Creating a connection to the AuthID OIDC service requires configuration in two different areas: AuthID's backend and the identity provider of your choosing. This page will cover the steps and options for creating an integration within AuthID, along with examples of popular identity providers you can integrate with.
Start by logging into the Identity Portal and navigate to the OpenID integration blade of the menu:
From here you will be presented with a list of any existing integrations. You can add a new one by clicking the blue Add integration button on the right hand side of the page. When creating a new integration, you will be presented with a blank set of options as seen below:
- Name: name of the integration
- Display Name: display name of the integration
- Access Token Lifetime: length of time that the access token is considered valid
- Enabled: enables or disables the integration
- Allow biometry self enrollment: allows a user to enroll their biometrics immediately upon application enrollment
- Login type: sets the identifier for a user within the identity provider and within AuthID's backend.
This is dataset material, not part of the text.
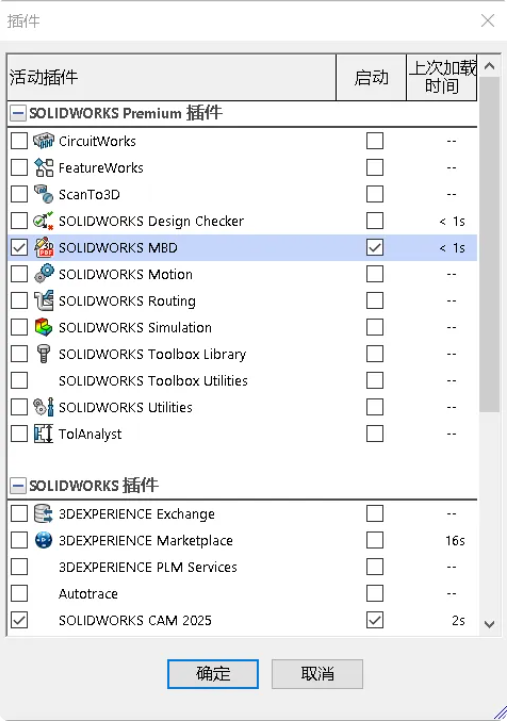508x722 pixels.
Task: Enable the SOLIDWORKS Toolbox Library active checkbox
Action: click(x=19, y=354)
Can be set to phone number, email, or username. See the screenshot of the experience using a phone number:
- Self enrollment flow: sets the modality of enrollment to occur either within the existing browser session or via an email link
- Verification flow: sets the modality of verification to occur either within the existing browser session or via an email link
- Login Redirect Urls: URLs used by the identity provider to handle login callbacks
- Logout Redirect Urls: URLs used by the identity provider to handle logout callbacks
After creating this integration, you will be presented with a Client ID and Client secret. These values will be used when configuring the identity provider connection in the next sections, and the Identity Portal does not save these values. Be sure to copy them or store them in your application if using the API endpoints.